DATASET EXTRACT:
--- begin ---

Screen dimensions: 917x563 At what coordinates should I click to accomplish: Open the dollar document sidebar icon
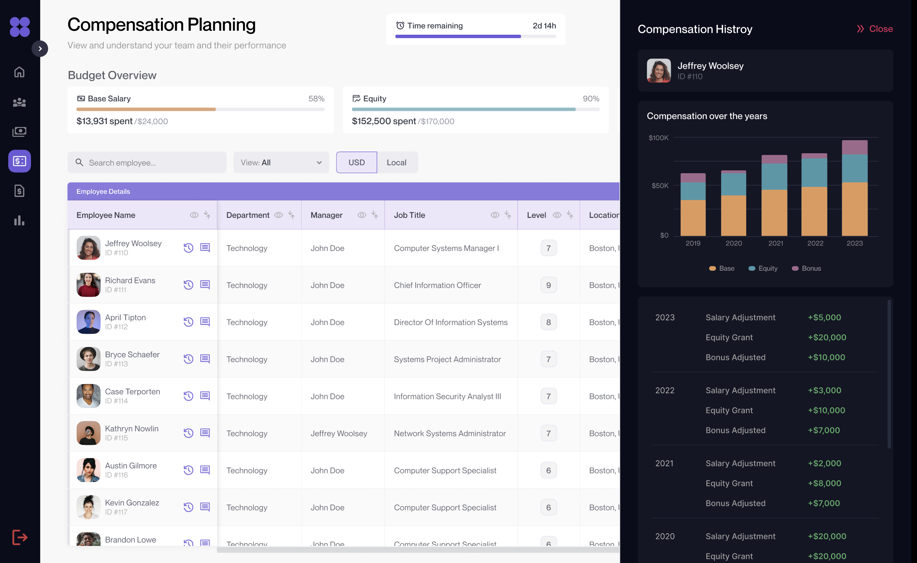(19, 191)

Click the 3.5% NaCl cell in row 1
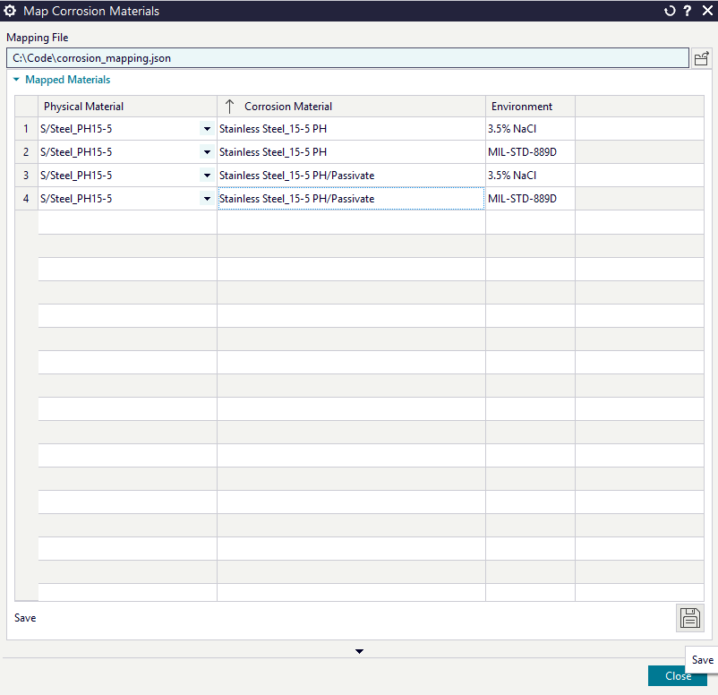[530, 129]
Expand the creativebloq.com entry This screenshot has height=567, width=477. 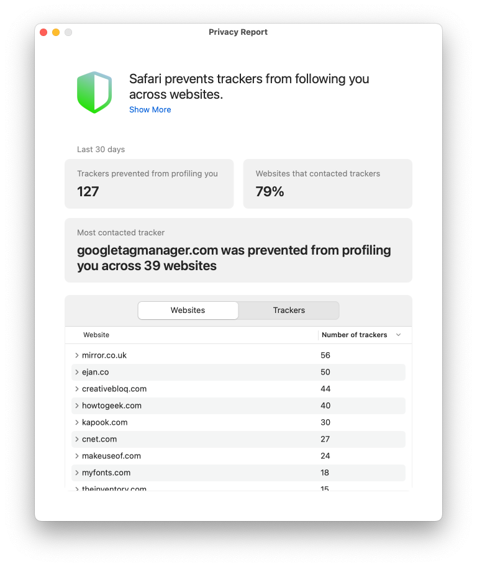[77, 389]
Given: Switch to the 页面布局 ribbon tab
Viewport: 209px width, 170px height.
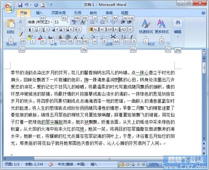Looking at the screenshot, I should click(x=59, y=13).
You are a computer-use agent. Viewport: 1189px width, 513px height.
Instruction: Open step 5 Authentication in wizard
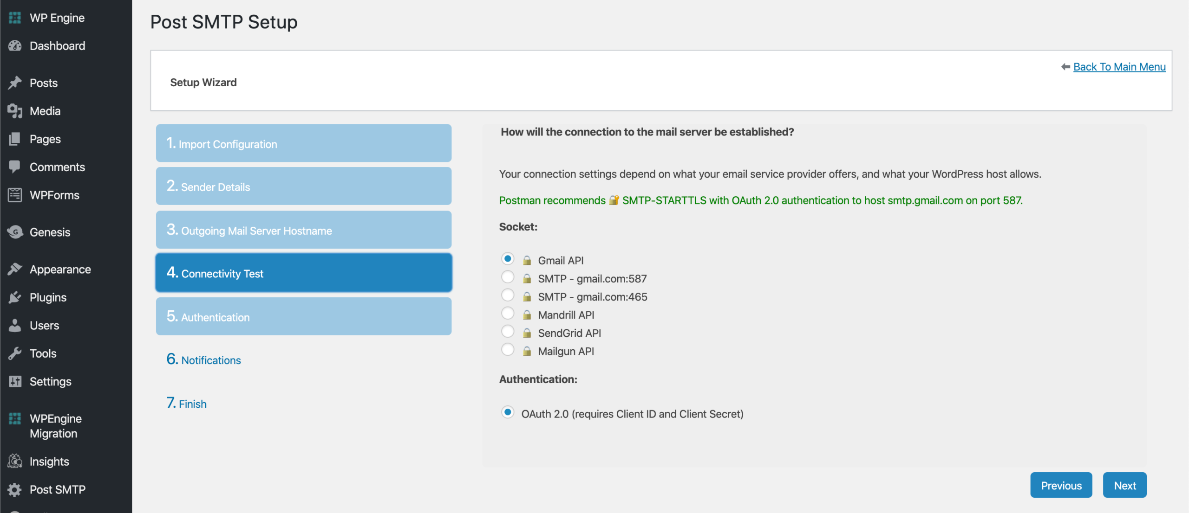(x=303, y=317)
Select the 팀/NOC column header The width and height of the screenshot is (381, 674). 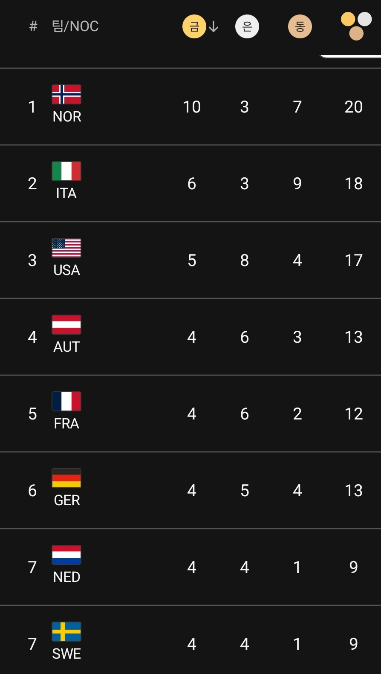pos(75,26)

--- end ---
--- begin ---

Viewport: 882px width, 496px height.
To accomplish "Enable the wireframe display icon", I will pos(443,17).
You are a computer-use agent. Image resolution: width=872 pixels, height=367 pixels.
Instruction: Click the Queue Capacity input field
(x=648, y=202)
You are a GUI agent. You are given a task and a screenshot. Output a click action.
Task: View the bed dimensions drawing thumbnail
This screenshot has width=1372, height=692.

--- end ---

How many lines of the material above contain the word "accomplish"? Reply with the number only.

WRITTEN REPLY: 2